> [Information]
== Segment start ==

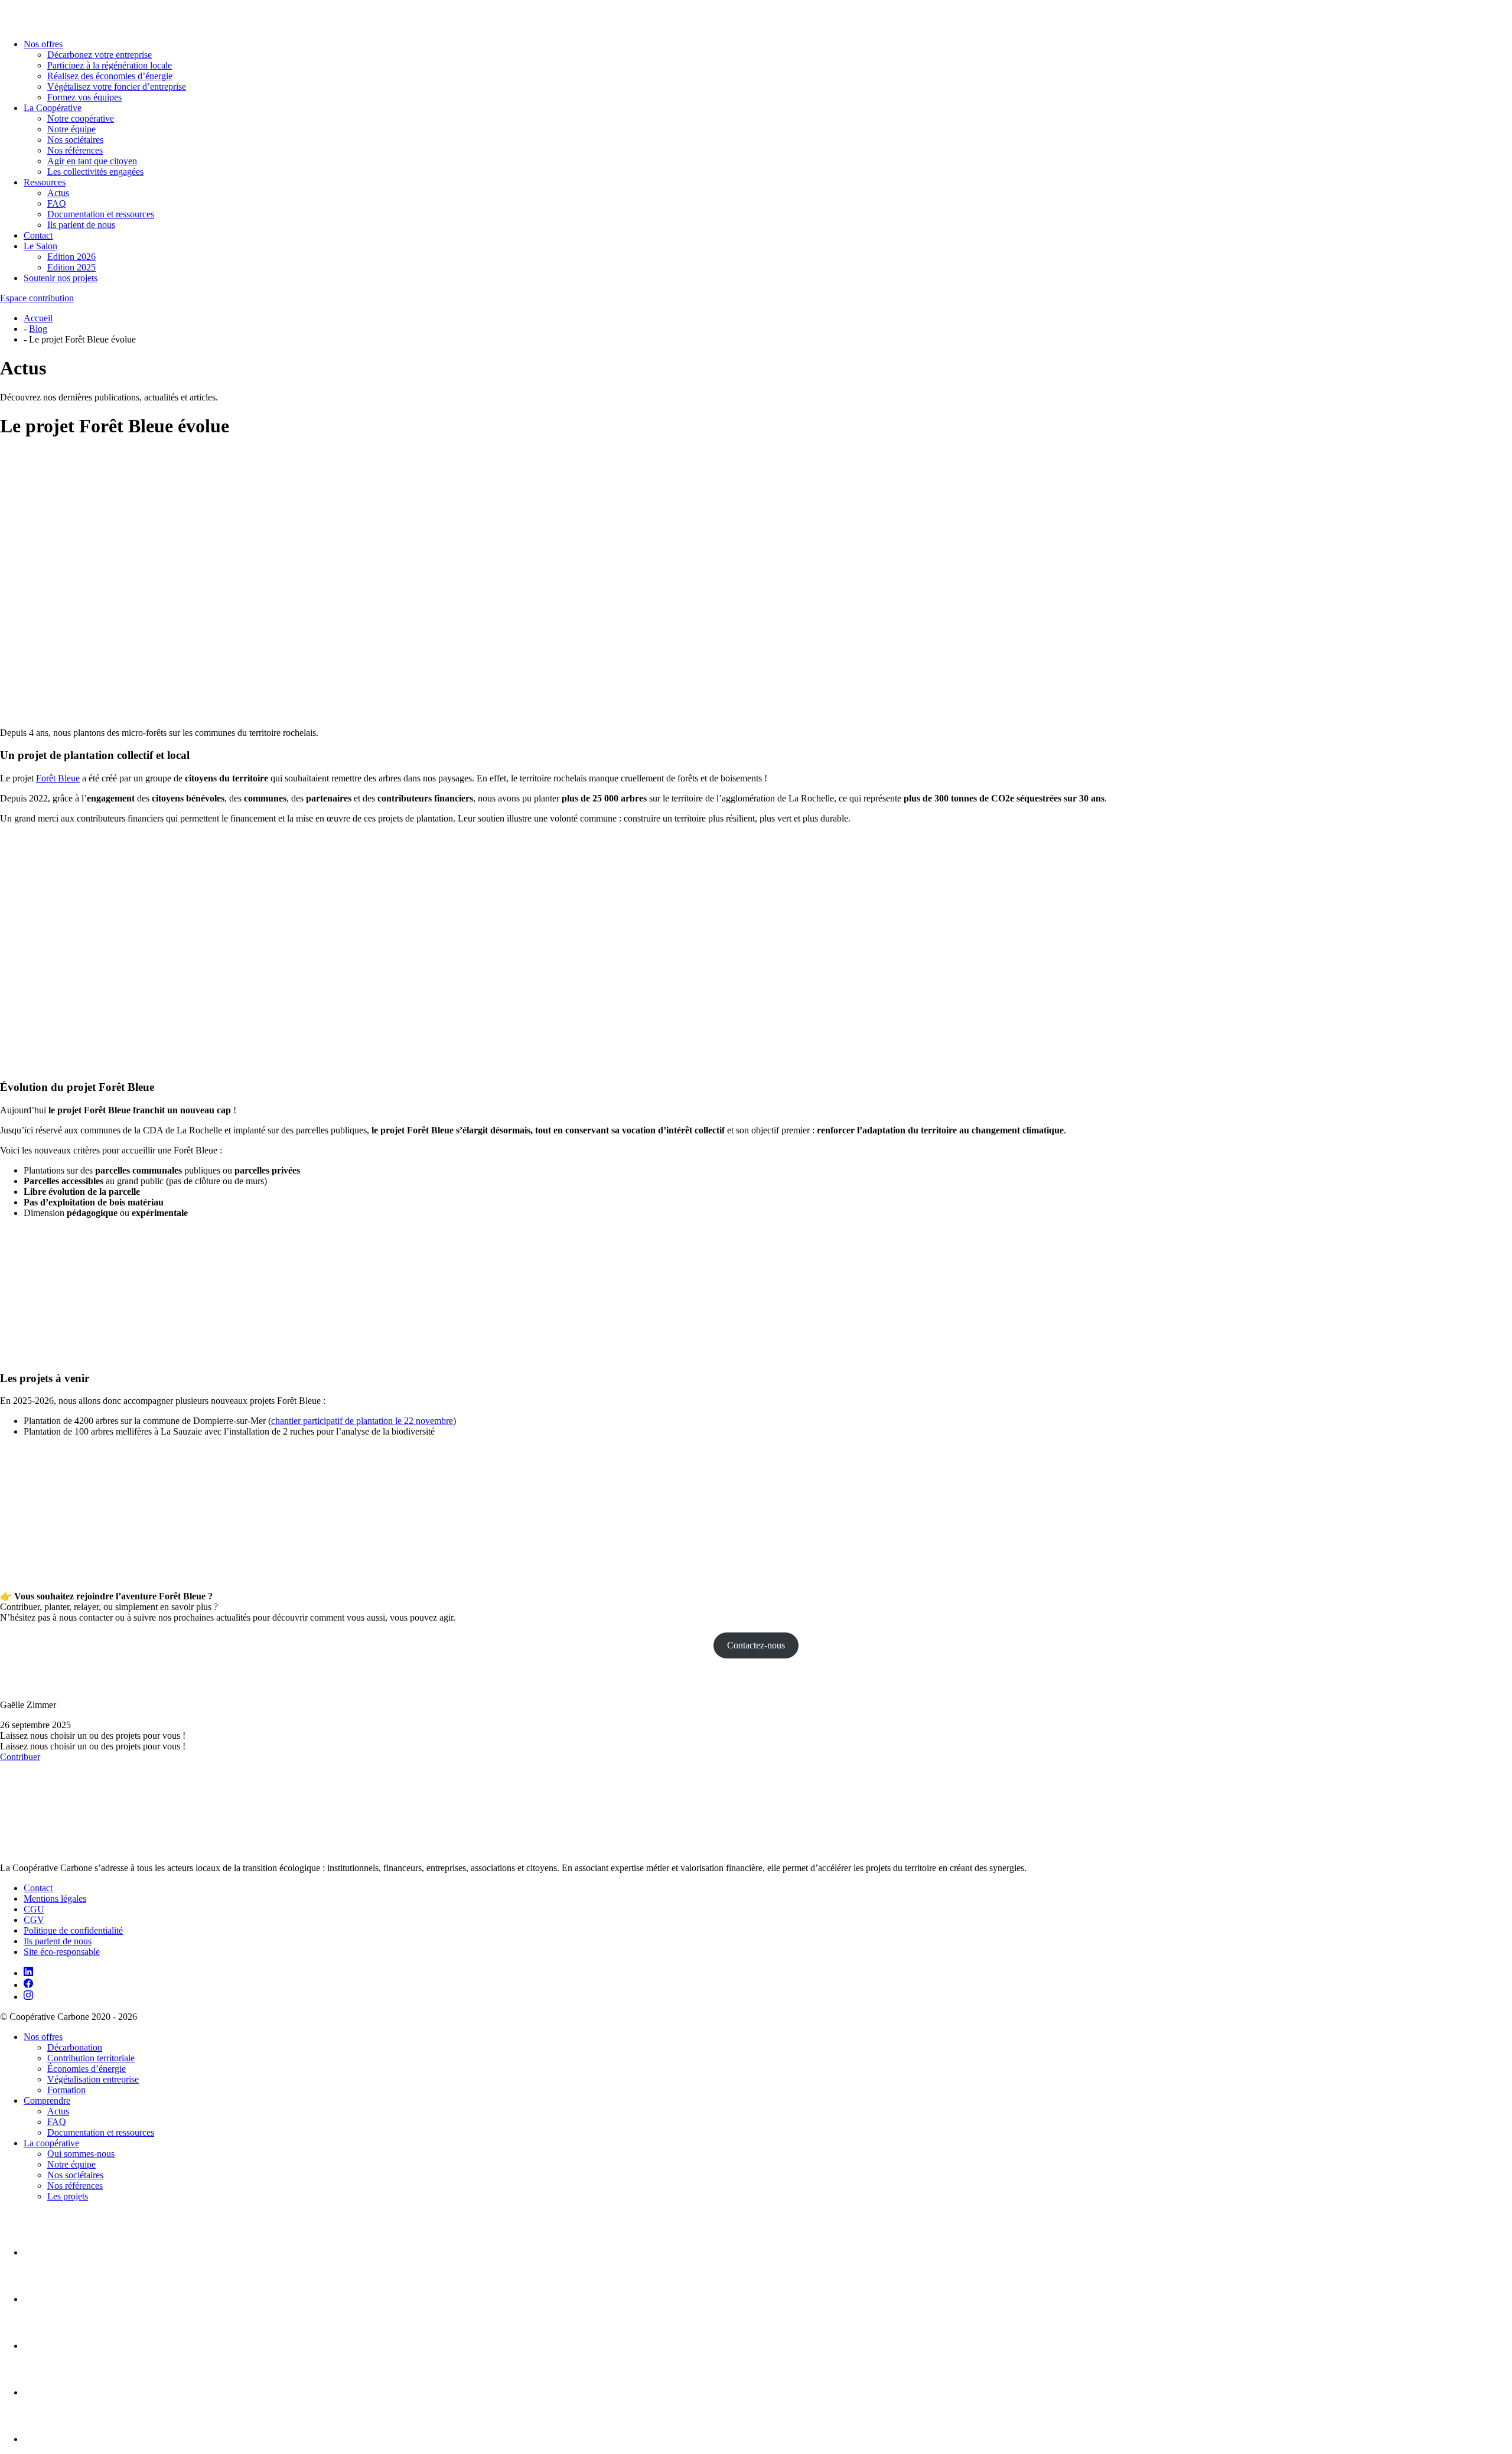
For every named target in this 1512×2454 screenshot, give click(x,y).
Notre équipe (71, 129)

== Segment end ==
== Segment start ==

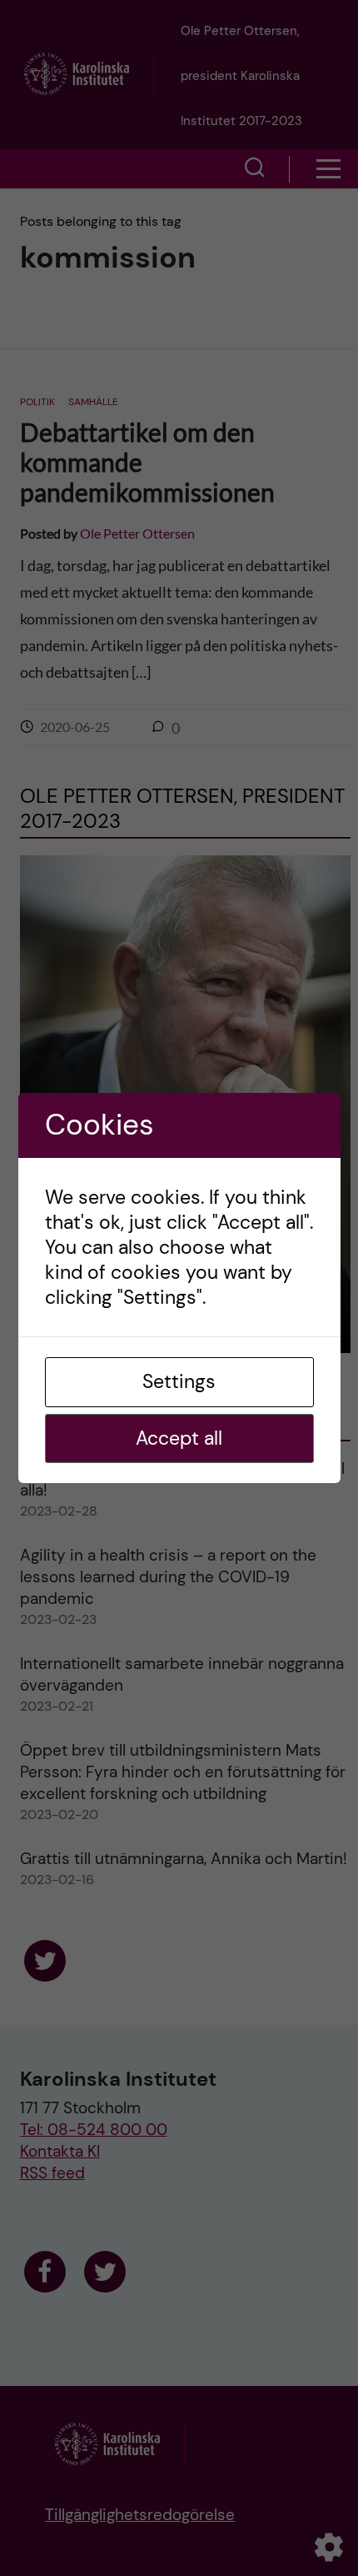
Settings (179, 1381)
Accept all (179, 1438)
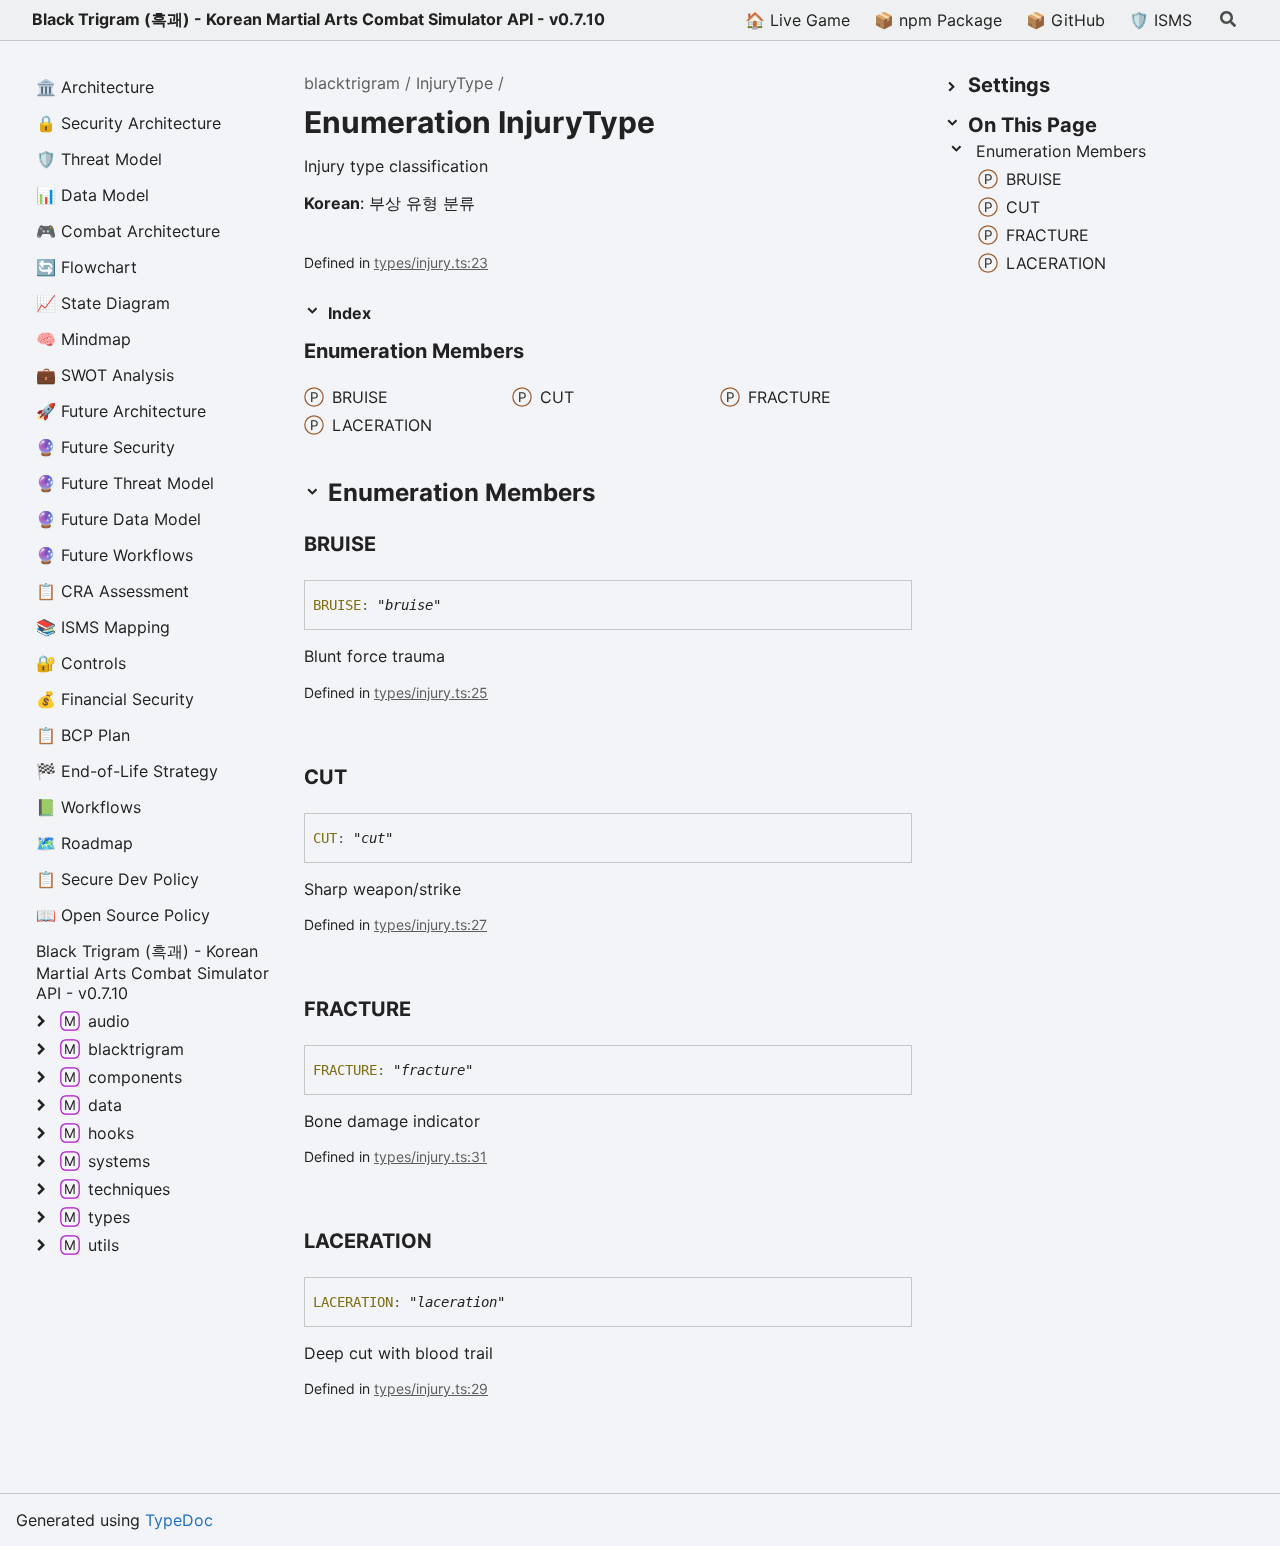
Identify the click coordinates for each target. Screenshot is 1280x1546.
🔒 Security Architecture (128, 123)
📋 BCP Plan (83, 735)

== Segment end ==
== Segment start ==

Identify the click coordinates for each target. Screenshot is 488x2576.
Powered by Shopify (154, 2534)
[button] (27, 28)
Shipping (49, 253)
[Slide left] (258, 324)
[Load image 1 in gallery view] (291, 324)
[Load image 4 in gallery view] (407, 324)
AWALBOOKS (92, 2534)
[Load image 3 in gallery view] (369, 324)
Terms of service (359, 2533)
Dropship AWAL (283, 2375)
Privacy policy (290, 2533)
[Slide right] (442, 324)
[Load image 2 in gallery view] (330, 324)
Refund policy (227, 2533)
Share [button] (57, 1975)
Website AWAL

== Segment end ==

> [What to work on] Answer with the number alone after tallying the lines of the entries above that contain the word "target".

> [Exercise output] 3